Many wells have horizontal laterals placed in the maximum horizontal stress (σmax) direction to minimize risks associated with well integrity during drilling and production life. Some horizontal wells completed in relatively tight formations often include hydraulic fracturing for improving production.

Horizontal wells drilled toward the minimum horizontal stress (σmin) offer a better chance that fracturing will obtain more production.3 Hydraulic fracturing parallel to σmin will induce transverse (orthogonal) fractures to the wellbore, thus ensuring better reservoir contact with the formation and allowing for the possibility of creating many fractures without compromising fracturing efficiency.

A pilot program already has indicated success of this strategy. Evaluation of actual well performance depending on well geometry and configuration is ongoing for different fields, reservoirs, and fluid systems.

The key performance index evaluated to ensure the success of a development program is the long-term sustained productivity of a well. Comparison of the productivity index among various completion types is essential for selecting the most appropriate drilling and fracturing program.

Numerous models in the industry approximate fluid flow for vertical wells, horizontal wells, and wells that are fractured hydraulically.7-12

Productivity index

The pseudosteady state Equation 1, in the equation box, defines the productivity index (PI) of a vertical gas well with an openhole completion.

Equation 1 can be written as Equation 2 after defining a dimensionless productivity index JD as the inverse of the term ln[(re/rw) – 0.75 + S].

With introduction of the effective wellbore radius concept, one can compute JD for different completion configurations as follows.

1. Vertical wells without fracture and openhole completion (Jv).

2. Vertical wells with induced fracture covering the entire pay section (Jvf).

3. Horizontal wells with openhole completions (Jh).

4. Horizontal wells with a finite number of induced transverse fractures covering the entire pay section (Jhf).

The ratio of JD between two wells with different completion types indicates a well performance contrast among wells.7 JD values are constant for a certain geometric configuration and are independent of some reservoir properties, but the flow rate Qg and PI values are not. These values vary and mainly depend on reservoir flow capacity, depletion, pressure behavior, and heterogeneity.

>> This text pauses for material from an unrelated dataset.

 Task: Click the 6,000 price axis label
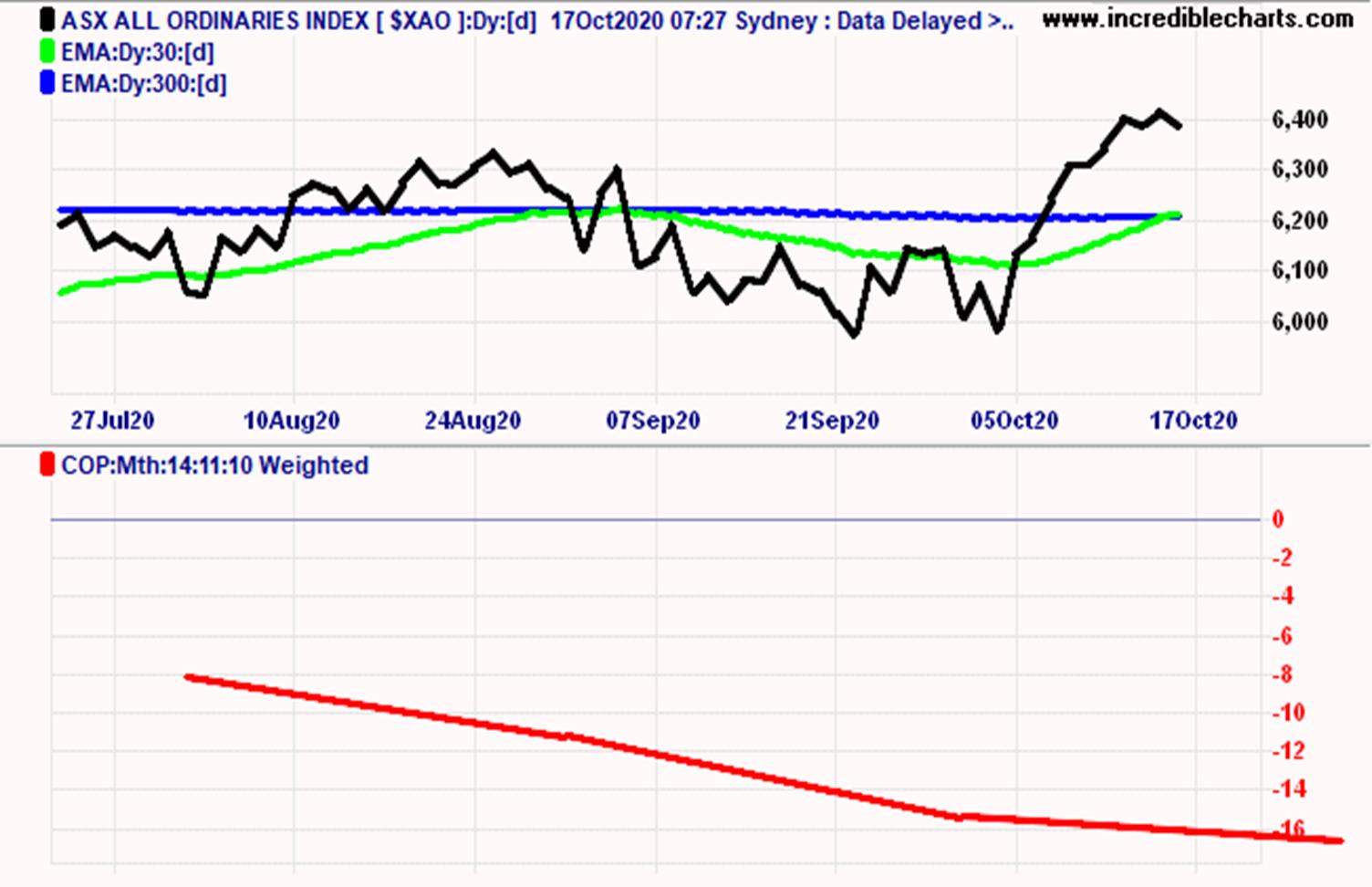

The equation box contains a summary of equations for well inflow performance for different well and reservoir characteristics.

Unstimulated vertical wells perform reasonably well in high-permeability reservoirs and can outperform horizontal wells if a reservoir is thick and layered (low vertical to horizontal permeability ratio, kv/kH), and the horizontal well reservoir contact is not significantly large.

Flow patterns in a vertical well are cylindrical, while in a horizontal well they are ellipsoidal. The different patterns lead to different drainage volumes and performance.

PI equations

The equation box contains the productivity equation for a horizontal well producing from a reservoir with vertical anisotropy β.

One should note that β is different from the vertical to horizontal reservoir permeability contrast kv/kH usually referred to in simulation models. As such, when the ratio kv/kH decreases, the vertical anisotropy actually increases.

Similarly, the equation box also lists the productivity equations for unfractured and fractured vertical wells.

The vertical wells covering the entire pay section either through openhole completions or perforations are independent of vertical anisotropy because the flow is always in the horizontal or radial direction.

One can calculate the fracture width by knowing the total amount of proppant pumped during the treatment and assuming that the job generates linear symmetrical planar vertical fracture on two sides of the wellbore, towards σmax. In this case, wf = V/hfxf, which is subsequently used to compute Cfd.

In the case of tight reservoirs, the treatment should induce multiple transverse fractures for improved connectivity and production. These wells will produce at uneconomic rates if only drilled horizontally and left open hole.

The productivity equation (Equation 3) assumes the total induced vertical transverse fractures n in a horizontal section of length LH and that all production is from the induced fractures.

For given values of n, xf, and LH, one can easily compute the productivity increase of a fractured horizontal well over an unfractured open hole from the equations in the equation box, assuming the entire section of LH contributes to production when completed open hole.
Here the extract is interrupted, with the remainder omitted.